(Screenshot grounding data)
== Segment start ==
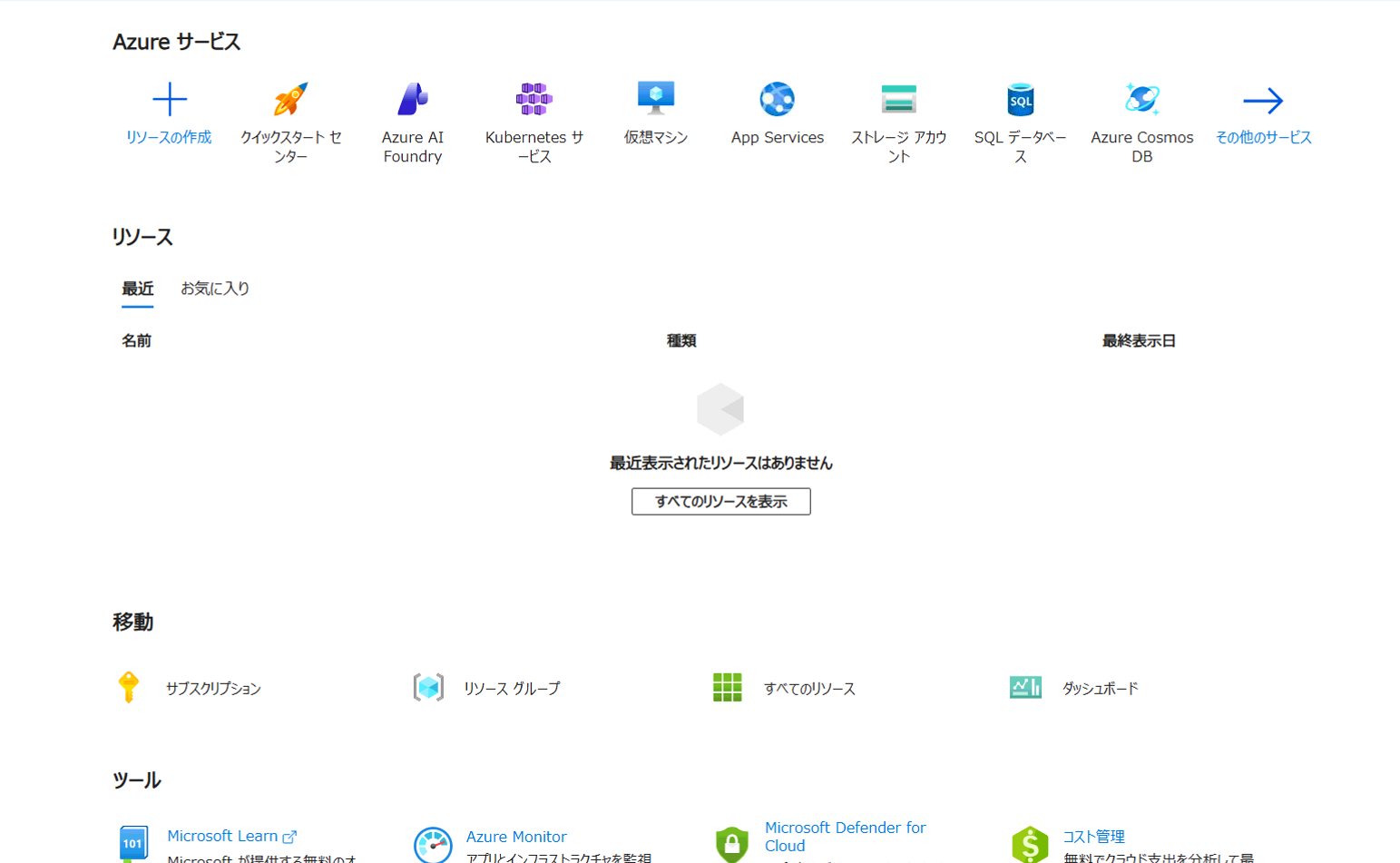This screenshot has width=1400, height=863.
Task: Go to サブスクリプション key link
Action: point(212,689)
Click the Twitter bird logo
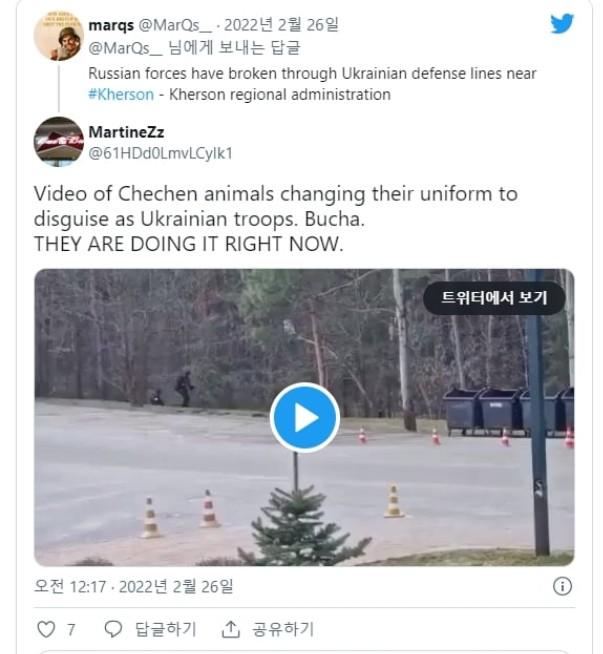Viewport: 603px width, 654px height. [x=562, y=23]
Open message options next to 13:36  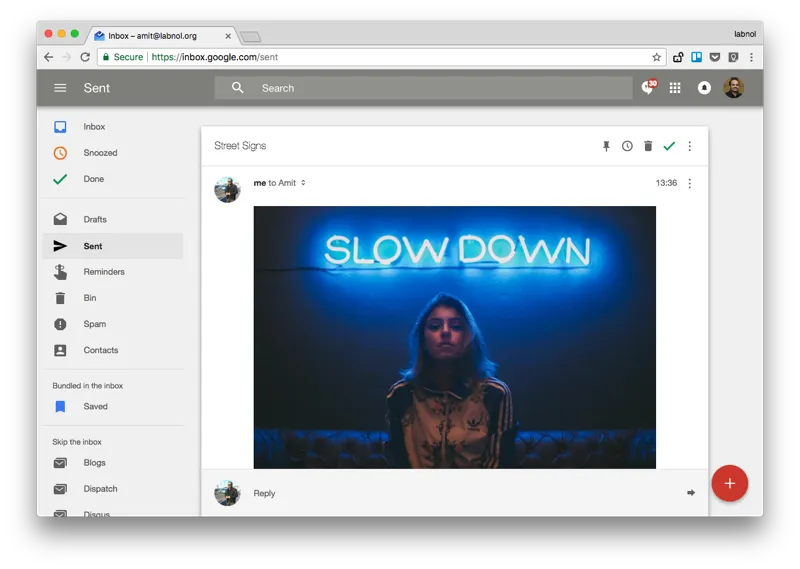pos(689,183)
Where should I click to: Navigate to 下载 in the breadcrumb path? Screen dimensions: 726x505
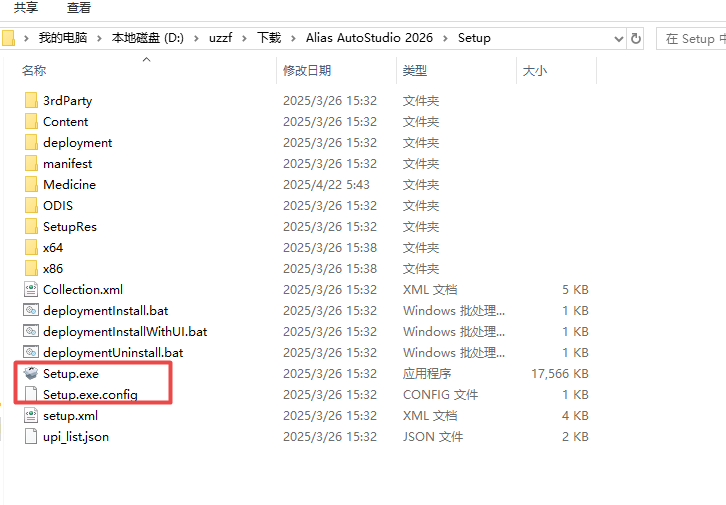pyautogui.click(x=269, y=38)
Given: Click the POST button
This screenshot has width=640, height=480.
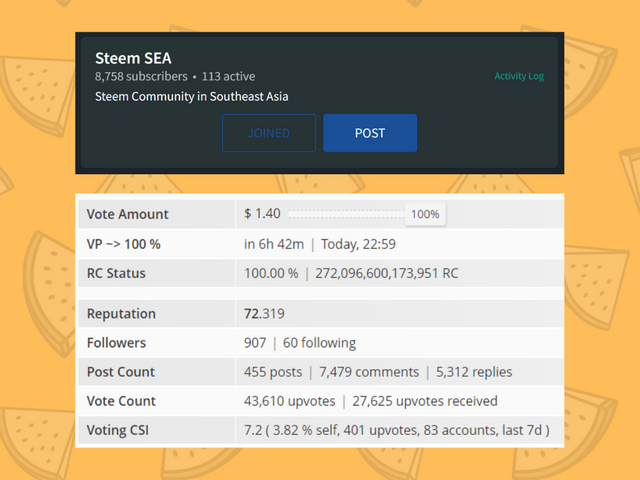Looking at the screenshot, I should [370, 133].
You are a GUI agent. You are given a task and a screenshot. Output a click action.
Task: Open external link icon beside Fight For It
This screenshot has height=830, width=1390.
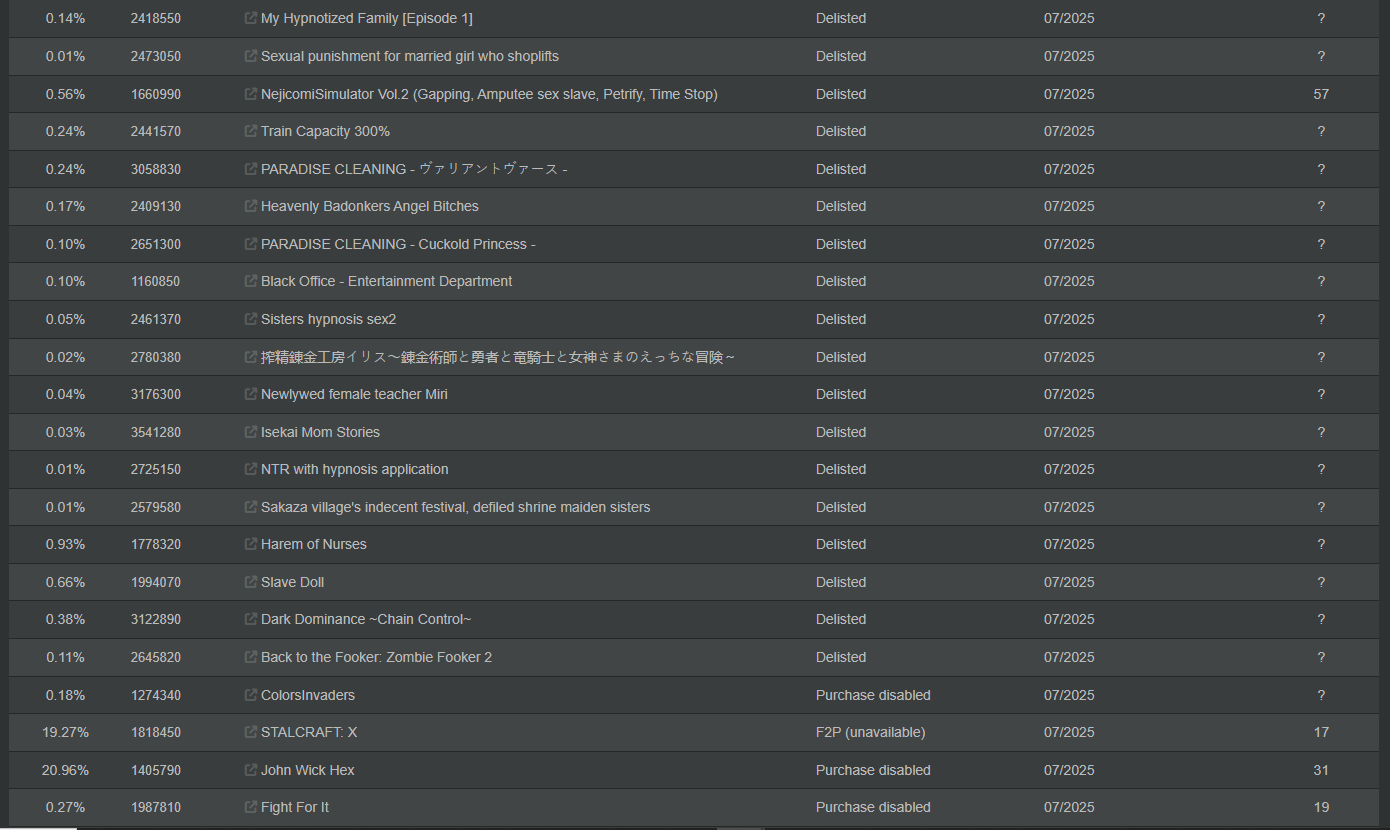tap(251, 807)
== Segment end ==
Reproduce the records above exactly, but only from the line containing "This screenshot has width=640, height=480." through the last line, both included, and without any pictures.

This screenshot has width=640, height=480.
Looking at the screenshot, I should [370, 133].
You are a GUI agent. You are given a task and a screenshot. Output a click action.
Task: Open external link icon beside Fight For It
This screenshot has height=830, width=1390.
tap(251, 807)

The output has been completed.